Simulated surface of a new (A) and a 30-year-old (B) denture prosthesis based on microscopic evaluation
For the relining of denture prostheses, materials based on acrylate or silicone (soft denture liner) can be used. The physical properties of relining materials seem to affect biofilm formation significantly [59, 70]: For instance, C. albicans preferentially adheres to hydrophobic rather than hydrophilic surfaces [64]. Hence, hydrophilic coatings of denture surfaces might decrease the attachment of hydrophobic fungal cells like those of C. albicans [68]. Further investigations showed that C. albicans adherence on polyamides is higher than on PMMA [71]. Materials with smooth surfaces as well as low surface free energy feature less fungal-microbial adherence than materials with rough surfaces and high surface free energy [22]. Surface properties seem to influence especially the early fungal-microbial colonization on dental materials; with maturation of the biofilms, the differences in biofilm formation between various materials gradually diminish [22].

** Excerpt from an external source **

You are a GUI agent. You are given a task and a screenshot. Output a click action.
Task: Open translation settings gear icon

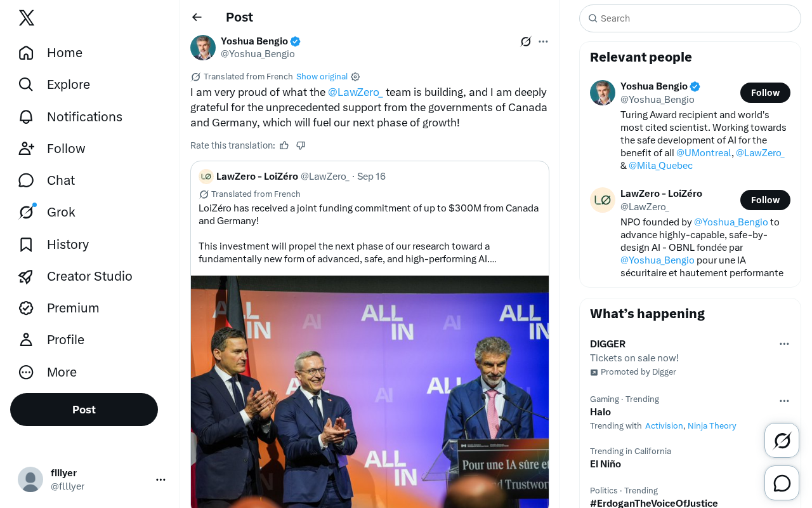coord(355,77)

Apart from biofilm-induced diseases such as denture-related stomatitis biofilms on removable denture prostheses may also have other systemic consequences. As respiratory pathogenic microorganisms have been identified in denture plaque [72, 73], denture wearing has been associated with the occurrence of pneumonias in elderly patients [74, 75]. Pneumonia is a common infection in elderly people and constitutes the most frequent cause of mortality from nosocomial infection in elderly patients with a mortality rate up to 25% [76, 77]. Aspiration of oropharyngeal bacteria into the lungs due to dysphagia and nocturnal denture wearing as well as weakened host defense mechanisms may lead to respiratory infections [78, 79]. Especially for hospitalized patients it is often difficult to maintain a sufficient oral care due to impaired cleaning abilities or limited help provided by the nursing staff (cf. Fig. 6.7) [74]. Moreover, elderly patients have difficulties in accessing professional dental care and consequently appear at the dental office when having denture problems or pain [74, 79]. Thus, regular oral care is required [72, 77, 80], which includes the mechanical removal of denture plaque. Figure 6.7 displays a removable denture prosthesis with extensive accumulation of biofilms. Several studies showed that oral hygiene may have a positive effect on morbidity and mortality from pneumonia: One of ten deaths due to pneumonia in nursing homes may be prevented by improving oral hygiene [77]. Another approach would be the development of materials which feature as little bioadhesion as possible. However, with regard to respiratory microorganisms no scientific data are currently available regarding an impact of the substratum material.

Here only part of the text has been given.